En fonction d’impératifs locaux, cette tolérance peut toutefois être suspendue. Car, a insisté le ministre, « conformément à l’accord de gouvernement, la Belgique n’applique effectivement pas de politique de tolérance vis-à-vis des drogues illégales ».

 

Cette petite information attire bien entendu immédiatement l’attention de la FEDITO, chargée de veiller aux « intérêts », c’est-à-dire aux conditions de travail, des diverses institutions qui en sont membres.
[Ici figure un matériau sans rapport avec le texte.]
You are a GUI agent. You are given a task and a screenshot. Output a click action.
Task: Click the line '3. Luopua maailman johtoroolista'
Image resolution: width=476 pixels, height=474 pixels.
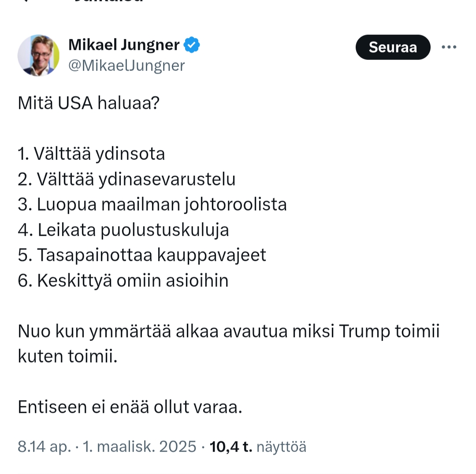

Et l’arrêté royal de septembre est alors examiné dans son ensemble.

Effectivement, en matière de cannabis,  c’est le retour à la tolérance si pas zéro, en tous les cas « tendant vers le zéro »…  Même si le R.A.T. n’a jamais vraiment brillé par une position « anti prohibitionniste » en matière de drogues, considérant que son objet est avant tout le soutien à l’accueil des usagers de drogues au sein de la première ligne, un retour en arrière, dans un moment où tous les pays européens,  (pour le meilleur ou le pire, seul l’avenir nous le dira), tendent vers l’ouverture peut néanmoins soulever des questions, surtout dans le contexte politique général dans lequel nous évoluons.

Néanmoins, ce qui a motivé le recours était bien différent: il est rapidement apparu, à l’examen du texte voté en septembre, qu’en même temps que la diminution de la tolérance vis-à-vis du cannabis, une diminution générale vis-à-vis de la tolérance s’était ajoutée qui allait compliquer lourdement la tâche de nos services et même des médecins prescripteurs en général…

Jugez en vous-même, d’après les propos de la juriste consultée, qui nous parle de l’article 63 que je vous cite ici :

Tout médecin, médecin-vétérinaire ou licencié en science dentaire, qui aura prescrit ou acheté des quantités excessives de médicaments, devra pouvoir justifier de leur emploi devant la Commission médicale de la circonscription administrative qui est assistée par le fonctionnaire compétent.

Vous me direz que cela ne change pas grand-chose aux dispositions actuelles, auxquelles nous sommes habitués et largement soumis, sans conteste.

La juriste note cependant que :

Cette disposition prévoit notamment que le médecin qui aurait prescrit ou acheté des quantités excessives de médicaments devra pouvoir justifier de leur emploi.

Elle pourrait être remise en cause par un médecin, même si elle reprend la substance d’une disposition déjà existante.

D’une part, la section de législation du Conseil d’Etat a relevé que « Dans la mesure où la disposition en projet règle toutefois la prescription de produits en quantités excessives, un fondement juridique exprès est requis. Ce fondement juridique n’existant pas, même dans la loi sur les professions des soins de santé, les motifs « prescrits ou » doivent être omis de la disposition en projet » (avis SLCE, point 4.1.4 ; MB, 26/09/2017, p.88124). L’auteur de l’acte a donc outrepassé sa compétence.

D’autre part, la notion de quantité excessive est trop floue que pour respecter le principe de prévisibilité, de légitime confiance et de sécurité juridique.

Qu’en effet, une fois de plus la méfiance est de rigueur. Et c’est ce que l’on retrouve partout, la méfiance envers les corps  (para)médical, la suspicion, l’arbitraire instauré en légitimité.

L’idée n’est évidemment pas de n’avoir pas de comptes à rendre; mais la question est « à qui », « dans quelles circonstances », « pour avoir fait quoi »?

On sait le corps médical belge jusqu’ici solidement engagé dans un combat pour maintenir le plus haut possible les standards d’écoute, d’accueil, d’ouverture; on sait les risque qu’il a pris, pas si anciens, dans le combat pour la dépénalisation de l’IVG, pour la prescription de substitution, pour l’accueil aux réfugiés.  Je passe ceux que je n’ai pas connus mais dont nous savons tous l’existence.

Il nous a semblé que toute riposte, même symbolique, contre la méfiance instituée et répétée valait  le coup d’un recours.

Ce sont deux généralistes qui portent ce recours pour sa part médicale, le président d’ALTO, le docteur Dominique Lamy et moi-même.